Leserbrief

Leserbrief Zu „Spahn punktet mit . . .“ (FN, 7. Juni)

„Drakonisches Regime“

In der Bundesrepublik grassiert das Märchen, dass gesetzlich Krankenversicherte schlechter behandelt werden als Privatversicherte. Begründet wird diese unseriöse Feststellung damit, dass gesetzlich Versicherte länger auf einen Arzt- beziehungsweise Facharzttermin warten müssen als Privatversicherte.

Gibt es dafür eine Erklärung? Kassenärzte unterliegen dem drakonischen Regime der sogenannten Kassenärztlichen Vereinigungen, die nicht etwa Ärztegewerkschaften sondern Aufsichtsbehörden sind.
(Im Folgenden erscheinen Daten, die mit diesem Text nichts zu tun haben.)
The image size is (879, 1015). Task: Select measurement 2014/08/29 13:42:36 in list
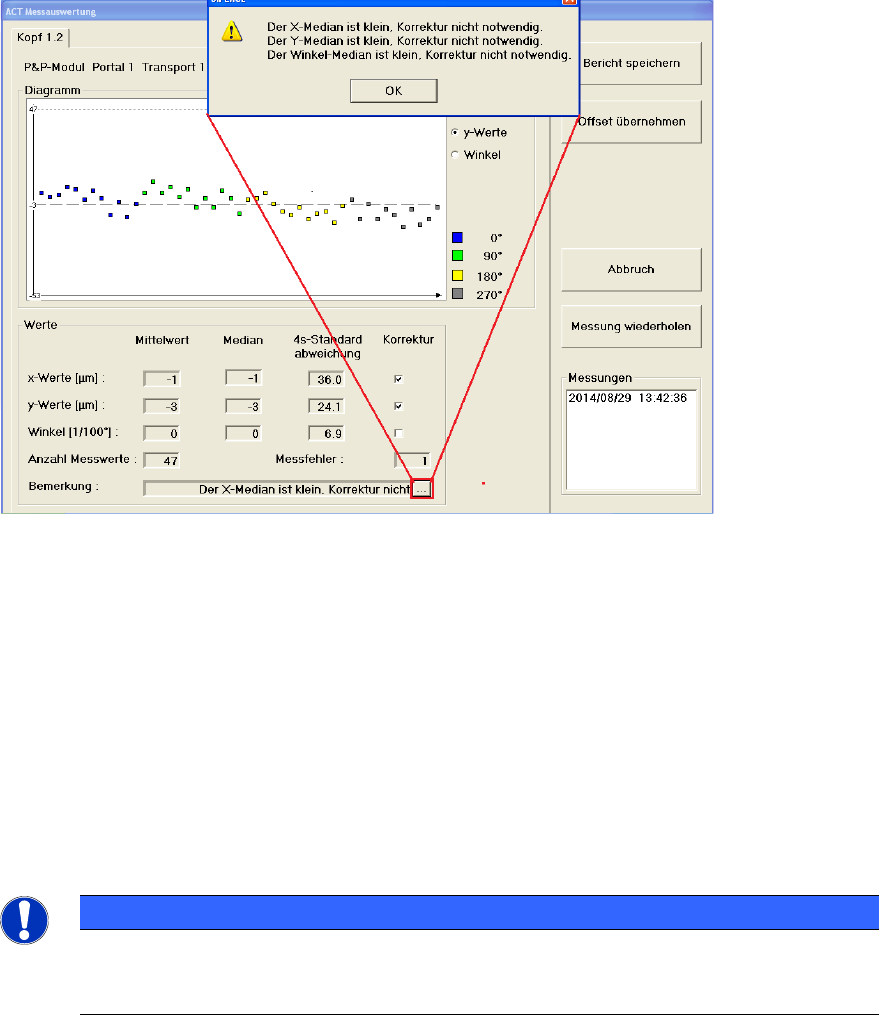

Jedem Kassenarzt wird ein sogenanntes Regelleistungsvolumen zugewiesen. Das bedeutet eine Maximal-Patienten-Anzahl pro Quartal. Wenn also beispielsweise ein Neurologe als Regelleistungsvolumen 1200 Patienten in einem Quartal, also in 90 Tagen, behandeln darf, und er hat bereits nach 60 Tagen 1200 Patientenkontakte gehabt, dann ist es für ihn wirtschaftlich nicht sinnvoll, weitere Kassenpatienten in den folgenden vier Wochen zu versorgen, weil er quasi umsonst arbeiten müsste.

Der Arzt wird sie deshalb auf das nächste Quartal verweisen, und so entstehen die langen Wartezeiten.

Da bei Privatpatieonten jede ärztliche Leistung als Einzelleistung, unabhängig vom Erbringungszeitpunkt, vergütet wird und keine Budgetierung eingeführt ist, erhält selbstverständlich jeder Privatpatient weiterhin seinen Vorstellungstermin!

Die Schuld an den unerfreulichen Wartezeiten für gesetzlich Versicherte tragen also nicht die Kassenärzte, sondern die Krankenkassen oder die Kassenärztlichen Vereinigungen und der Gesetzgeber.

Es ist mir unverständlich, warum es seriösen Ärzteverbänden nicht gelingt, diese falsche „Schwarze-Peter-Zuweisung“ in der Öffentlichkeit zu korrigieren.